The Vale of Glamorgan Council met last Monday and approved a proposal to join Cadoxton Primary School with Cadoxton Nursery in September 2016.
When the merger plans began in October 2015, campaigners fought to keep the nursery as a stand-alone facility, arguing that an amalgamation would be damaging to the nursery pupils.
Nursery school parent governor, Soo Foley, started a petition that attracted 416 signatures, of which 76.2% were against the merger plans.
However, the Vale cabinet believes that the benefits of the plan outweigh the disadvantages. They will publish a statutory public notice, which will give the public 28 days to respond to the plans between April 11 and May 9.
The merger could save the council £86,000 per year, with the majority of this saving coming through changes to staffing. The new staffing structure will be subject to consultation with the two schools and relevant trade unions.
Out of the 15 primary schools in Barry, Cadoxton Primary is the only school not to have an integrated nursery provision.

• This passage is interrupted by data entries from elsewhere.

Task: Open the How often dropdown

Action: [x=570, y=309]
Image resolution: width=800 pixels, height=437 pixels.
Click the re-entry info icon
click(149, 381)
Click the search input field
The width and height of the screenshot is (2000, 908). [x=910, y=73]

The Report of the Cabinet Member for Children’s Services and Schools, published on 7 March 2016, says: “Incorporating the nursery school at Cadoxton into the primary school offers a more efficient and sustainable model of delivery.

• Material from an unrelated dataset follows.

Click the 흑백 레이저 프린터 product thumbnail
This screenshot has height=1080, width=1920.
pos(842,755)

“The amalgamation of the two schools on their current sites would provide savings predominantly through the streamlining of the leadership, governance and management of the schools by way of a single headteacher, leadership team and governing body.”
A proper six-week consultation period was completed between January 4 and February 15, 2016, where parents, governors and staff were invited to express their views on the merger.
The key concerns raised included the loss of the nursery’s “community centred ethos” and worry about the wellbeing of the nursery children “as a result of having shared leadership and potential changes in staff responsibilities”.
Many of the nursery school parents have praised staff for helping the school achieve excellent results. They have concerns about the “potential staff implications” and whether there will be a job for everybody at the amalgamated school.
Those in favour of the proposal believe there will be greater continuity for children in a school that ranges from three to 11 years.Other benefits include shared resources and greater consistency for parents with regards to uniforms, inset days and school holidays.